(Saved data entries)

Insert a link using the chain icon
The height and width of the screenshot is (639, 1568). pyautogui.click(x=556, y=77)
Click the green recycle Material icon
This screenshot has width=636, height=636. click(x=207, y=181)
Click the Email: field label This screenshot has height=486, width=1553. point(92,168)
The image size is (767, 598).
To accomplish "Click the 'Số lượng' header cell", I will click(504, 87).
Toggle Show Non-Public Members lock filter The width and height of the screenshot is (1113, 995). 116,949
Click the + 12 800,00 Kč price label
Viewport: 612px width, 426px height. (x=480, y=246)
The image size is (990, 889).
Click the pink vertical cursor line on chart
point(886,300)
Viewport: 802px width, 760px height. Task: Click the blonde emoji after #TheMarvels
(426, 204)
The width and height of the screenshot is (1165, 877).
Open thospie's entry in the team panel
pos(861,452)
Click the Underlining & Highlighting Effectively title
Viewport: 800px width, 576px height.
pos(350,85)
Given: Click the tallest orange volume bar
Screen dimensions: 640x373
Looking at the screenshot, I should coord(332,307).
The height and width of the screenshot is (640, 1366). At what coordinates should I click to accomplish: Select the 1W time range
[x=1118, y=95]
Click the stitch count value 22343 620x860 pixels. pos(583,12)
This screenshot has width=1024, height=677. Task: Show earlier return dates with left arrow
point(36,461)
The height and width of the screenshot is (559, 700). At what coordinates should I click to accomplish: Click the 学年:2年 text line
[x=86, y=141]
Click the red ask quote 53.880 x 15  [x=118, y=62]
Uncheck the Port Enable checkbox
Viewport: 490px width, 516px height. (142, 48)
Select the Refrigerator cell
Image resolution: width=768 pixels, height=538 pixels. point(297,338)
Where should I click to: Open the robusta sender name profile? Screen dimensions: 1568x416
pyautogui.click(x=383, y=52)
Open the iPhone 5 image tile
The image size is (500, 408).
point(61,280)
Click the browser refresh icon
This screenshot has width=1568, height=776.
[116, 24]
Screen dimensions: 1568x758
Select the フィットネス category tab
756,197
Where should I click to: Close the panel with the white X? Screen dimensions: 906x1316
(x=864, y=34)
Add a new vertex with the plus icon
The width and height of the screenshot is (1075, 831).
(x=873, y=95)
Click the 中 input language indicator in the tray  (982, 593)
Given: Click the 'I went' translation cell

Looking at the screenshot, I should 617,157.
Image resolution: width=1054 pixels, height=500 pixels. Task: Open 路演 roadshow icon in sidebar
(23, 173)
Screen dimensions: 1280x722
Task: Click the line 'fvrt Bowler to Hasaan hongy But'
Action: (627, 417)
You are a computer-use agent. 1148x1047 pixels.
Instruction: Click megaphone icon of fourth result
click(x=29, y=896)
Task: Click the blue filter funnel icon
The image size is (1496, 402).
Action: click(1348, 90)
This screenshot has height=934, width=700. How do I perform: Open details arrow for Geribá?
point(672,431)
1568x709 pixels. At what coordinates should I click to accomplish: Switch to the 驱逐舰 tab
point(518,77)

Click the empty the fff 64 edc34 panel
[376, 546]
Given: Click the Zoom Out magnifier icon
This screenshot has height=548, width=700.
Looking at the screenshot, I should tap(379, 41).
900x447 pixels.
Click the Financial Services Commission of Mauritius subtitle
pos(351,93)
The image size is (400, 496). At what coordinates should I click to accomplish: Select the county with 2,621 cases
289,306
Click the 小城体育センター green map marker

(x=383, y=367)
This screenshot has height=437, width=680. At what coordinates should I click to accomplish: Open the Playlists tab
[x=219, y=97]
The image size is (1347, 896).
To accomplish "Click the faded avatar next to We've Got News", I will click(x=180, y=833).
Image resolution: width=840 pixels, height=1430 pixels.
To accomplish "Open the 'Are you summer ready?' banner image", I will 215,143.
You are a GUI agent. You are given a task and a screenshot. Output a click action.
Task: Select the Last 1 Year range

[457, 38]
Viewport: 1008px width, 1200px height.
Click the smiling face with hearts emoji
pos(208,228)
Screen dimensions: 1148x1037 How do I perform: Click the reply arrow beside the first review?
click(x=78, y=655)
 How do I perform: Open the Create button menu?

**Task prompt:** Write down all the entries again without a single difference.

**Solution to this task:**
Insert a link using the chain icon
The height and width of the screenshot is (639, 1568). pyautogui.click(x=556, y=77)
Click the green recycle Material icon
This screenshot has width=636, height=636. click(x=207, y=181)
Click the Email: field label This screenshot has height=486, width=1553. point(92,168)
The image size is (767, 598).
To accomplish "Click the 'Số lượng' header cell", I will click(504, 87).
Toggle Show Non-Public Members lock filter The width and height of the screenshot is (1113, 995). 116,949
Click the + 12 800,00 Kč price label
Viewport: 612px width, 426px height. (x=480, y=246)
The image size is (990, 889).
Click the pink vertical cursor line on chart
point(886,300)
Viewport: 802px width, 760px height. Task: Click the blonde emoji after #TheMarvels
(426, 204)
The width and height of the screenshot is (1165, 877).
Open thospie's entry in the team panel
pos(861,452)
Click the Underlining & Highlighting Effectively title
Viewport: 800px width, 576px height.
pos(350,85)
Given: Click the tallest orange volume bar
Screen dimensions: 640x373
Looking at the screenshot, I should coord(332,307).
The height and width of the screenshot is (640, 1366). At what coordinates should I click to accomplish: Select the 1W time range
[x=1118, y=95]
Click the stitch count value 22343 620x860 pixels. pos(583,12)
This screenshot has width=1024, height=677. Task: Show earlier return dates with left arrow
point(36,461)
The height and width of the screenshot is (559, 700). At what coordinates should I click to accomplish: Click the 学年:2年 text line
[x=86, y=141]
Click the red ask quote 53.880 x 15  [x=118, y=62]
Uncheck the Port Enable checkbox
Viewport: 490px width, 516px height. (142, 48)
Select the Refrigerator cell
Image resolution: width=768 pixels, height=538 pixels. point(297,338)
Where should I click to: Open the robusta sender name profile? Screen dimensions: 1568x416
pyautogui.click(x=383, y=52)
Open the iPhone 5 image tile
The image size is (500, 408).
point(61,280)
Click the browser refresh icon
This screenshot has width=1568, height=776.
[116, 24]
Screen dimensions: 1568x758
Select the フィットネス category tab
756,197
Where should I click to: Close the panel with the white X? Screen dimensions: 906x1316
(x=864, y=34)
Add a new vertex with the plus icon
The width and height of the screenshot is (1075, 831).
(x=873, y=95)
Click the 中 input language indicator in the tray  (982, 593)
Given: Click the 'I went' translation cell

Looking at the screenshot, I should 617,157.
Image resolution: width=1054 pixels, height=500 pixels. Task: Open 路演 roadshow icon in sidebar
(23, 173)
Screen dimensions: 1280x722
Task: Click the line 'fvrt Bowler to Hasaan hongy But'
Action: (627, 417)
You are a computer-use agent. 1148x1047 pixels.
Instruction: Click megaphone icon of fourth result
click(x=29, y=896)
Task: Click the blue filter funnel icon
The image size is (1496, 402).
Action: click(1348, 90)
This screenshot has height=934, width=700. How do I perform: Open details arrow for Geribá?
point(672,431)
1568x709 pixels. At what coordinates should I click to accomplish: Switch to the 驱逐舰 tab
point(518,77)

Click the empty the fff 64 edc34 panel
[376, 546]
Given: Click the Zoom Out magnifier icon
This screenshot has height=548, width=700.
Looking at the screenshot, I should tap(379, 41).
900x447 pixels.
Click the Financial Services Commission of Mauritius subtitle
pos(351,93)
The image size is (400, 496). At what coordinates should I click to accomplish: Select the county with 2,621 cases
289,306
Click the 小城体育センター green map marker

(x=383, y=367)
This screenshot has height=437, width=680. At what coordinates should I click to accomplish: Open the Playlists tab
[x=219, y=97]
The image size is (1347, 896).
To accomplish "Click the faded avatar next to We've Got News", I will click(x=180, y=833).
Image resolution: width=840 pixels, height=1430 pixels.
To accomplish "Open the 'Are you summer ready?' banner image", I will 215,143.
You are a GUI agent. You are given a task and a screenshot. Output a click action.
Task: Select the Last 1 Year range

[457, 38]
Viewport: 1008px width, 1200px height.
Click the smiling face with hearts emoji
pos(208,228)
Screen dimensions: 1148x1037 How do I perform: Click the reply arrow beside the first review?
click(x=78, y=655)
 How do I perform: Open the Create button menu?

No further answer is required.